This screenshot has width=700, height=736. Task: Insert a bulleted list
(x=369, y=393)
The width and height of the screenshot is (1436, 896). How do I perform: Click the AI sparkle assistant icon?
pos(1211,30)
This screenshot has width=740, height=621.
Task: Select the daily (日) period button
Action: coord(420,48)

----------

# [The problem]
The full listing above should be retyped without any alteration.

# [Result below]
This screenshot has width=700, height=736. Task: Insert a bulleted list
(x=369, y=393)
The width and height of the screenshot is (1436, 896). How do I perform: Click the AI sparkle assistant icon?
pos(1211,30)
This screenshot has width=740, height=621.
Task: Select the daily (日) period button
Action: coord(420,48)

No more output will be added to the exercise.